IP technology and services sent shock waves through the telecom industry, and now they are wreaking havoc on the telecoms billing industry. In a new report, US IP Billing Market Forecast and Analysis, 1999-2004, IDC sorts through the confusion.
“While IP technology may be able to provide for gee whiz applications and services, the potential of these new businesses is nothing without the ability to bill for them,” said Iain Gillott, group vice president of IDC research.
Telecommunications networks cannot distinguish between the type of content being accessed or the application being used. For example, the billing system may not be able to determine if the content is voice or data, involves valuable applications or valueless surfing, or is using ASP-supported applications or email.

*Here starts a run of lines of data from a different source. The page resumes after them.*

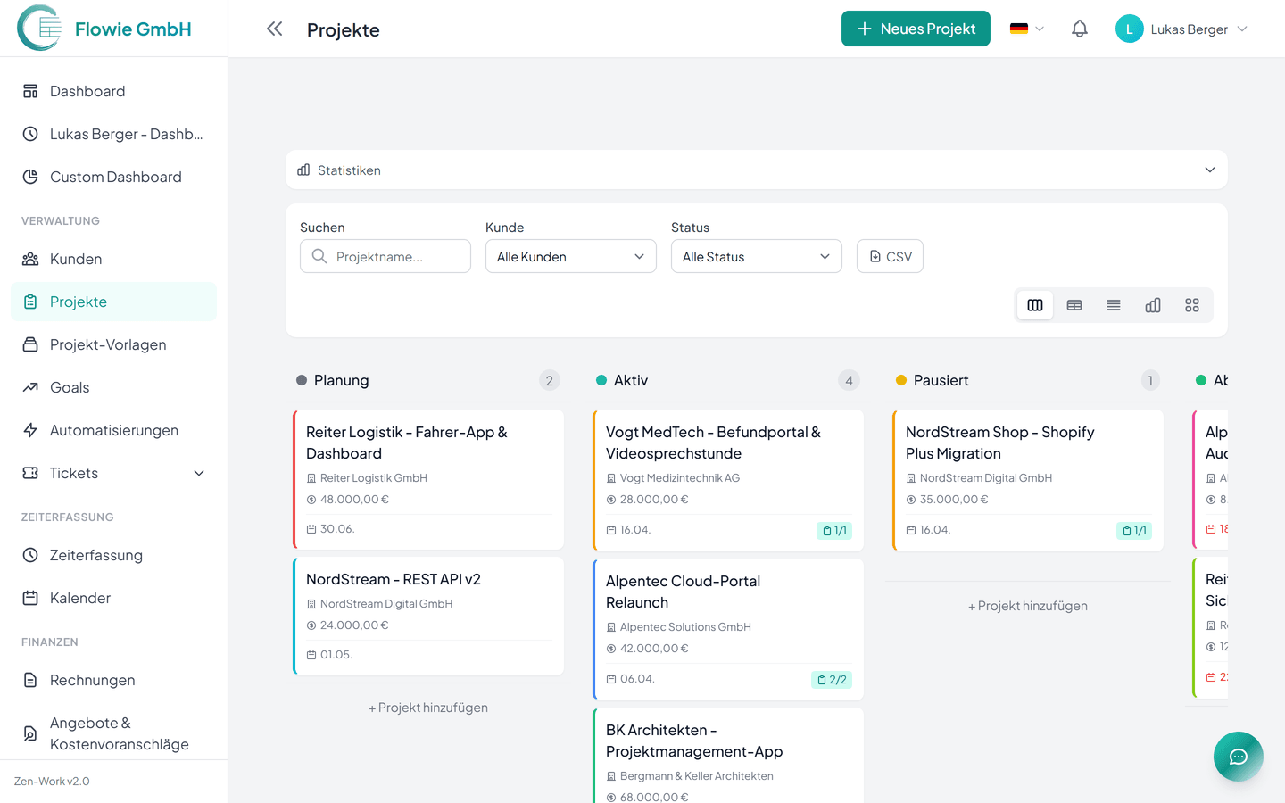This screenshot has width=1285, height=803.
Task: Open the Alle Status dropdown
Action: point(756,256)
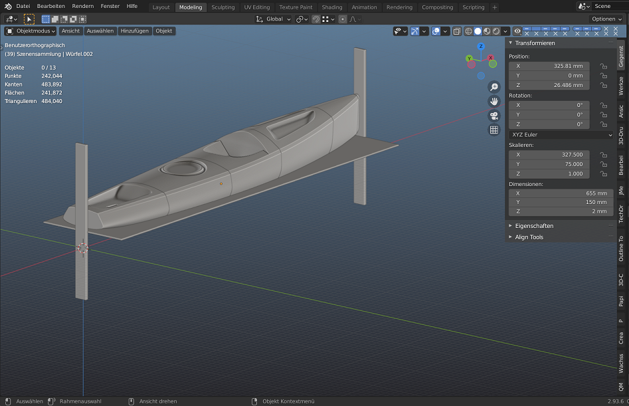Screen dimensions: 629x406
Task: Open the Objektmodus mode dropdown
Action: [x=31, y=31]

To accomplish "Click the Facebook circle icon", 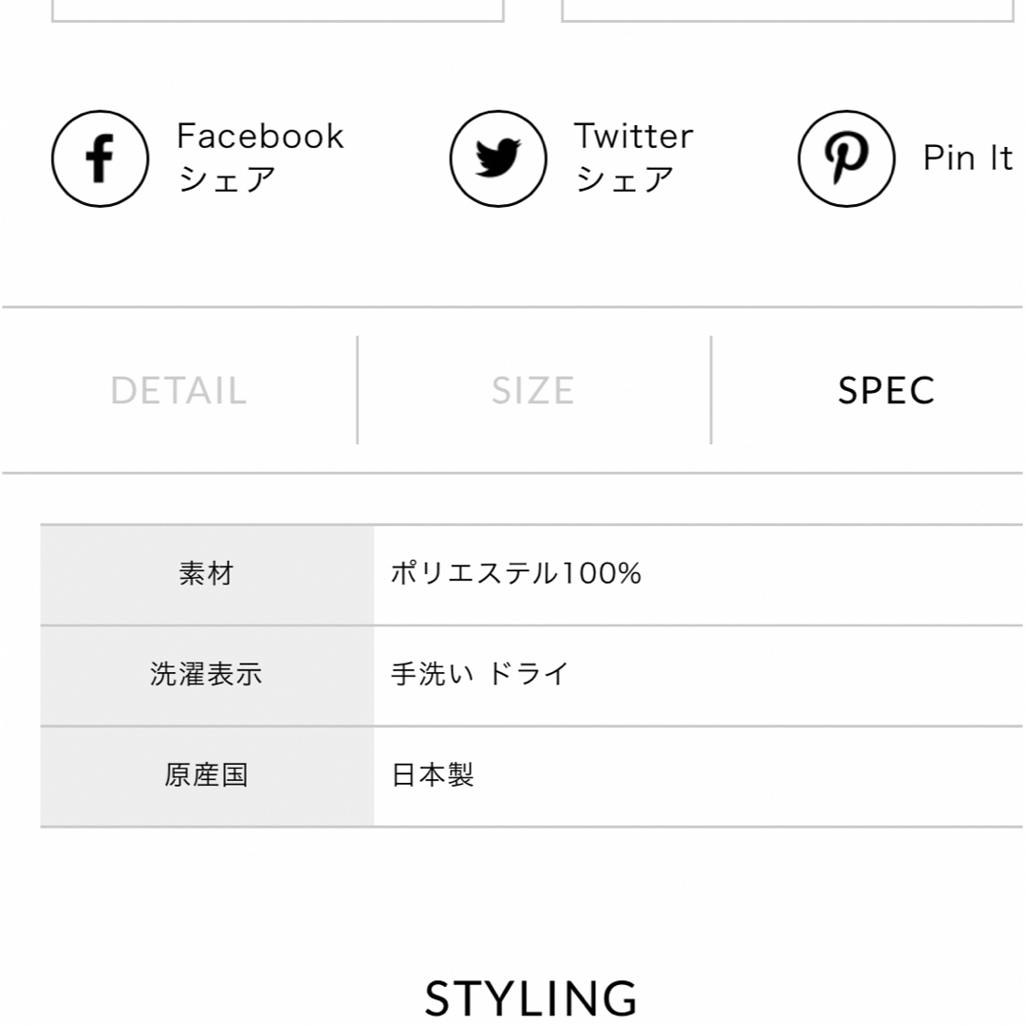I will click(x=100, y=158).
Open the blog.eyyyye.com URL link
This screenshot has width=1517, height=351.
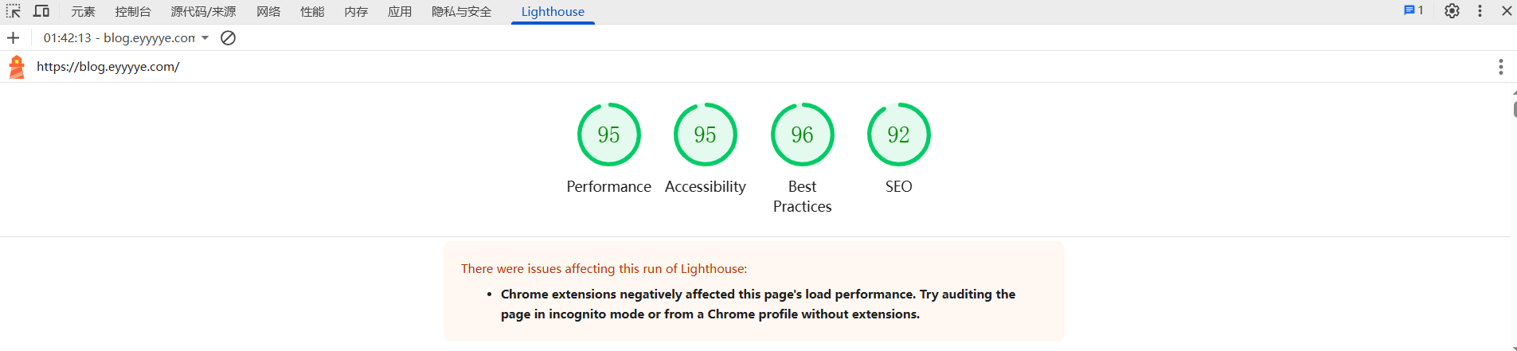coord(108,67)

Internet service providers and telcos have offered flat-rate pricing plans or tiered, flat-rate plans based on service. However, with competition eroding price for voice services, operators are hoping for more money from data services. Because of a lack of industry standards, each billing company must create its own algorithms for measuring packets and converting them into minutes.

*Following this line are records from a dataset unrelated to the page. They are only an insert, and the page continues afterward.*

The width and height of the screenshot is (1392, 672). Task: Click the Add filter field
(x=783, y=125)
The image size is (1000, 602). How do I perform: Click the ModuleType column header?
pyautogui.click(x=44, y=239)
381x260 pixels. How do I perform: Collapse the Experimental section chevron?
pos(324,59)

A horde of new IP billing vendors have rushed to market in the past few years to try to solve the problems. “The incumbent billing vendors were caught off-guard,” Gillott said. “Their slow reaction created an opportunity for competitive IP billing vendors, some of whom are now enjoying more success than their competitors.”
IDC’s new report, US IP Billing Market Forecast and Analysis 1999-2004, discusses the need for IP billing, how it is accomplished, and the challenges the market faces. The report includes forecasts for IP wireless and wireline and broadband telecom services.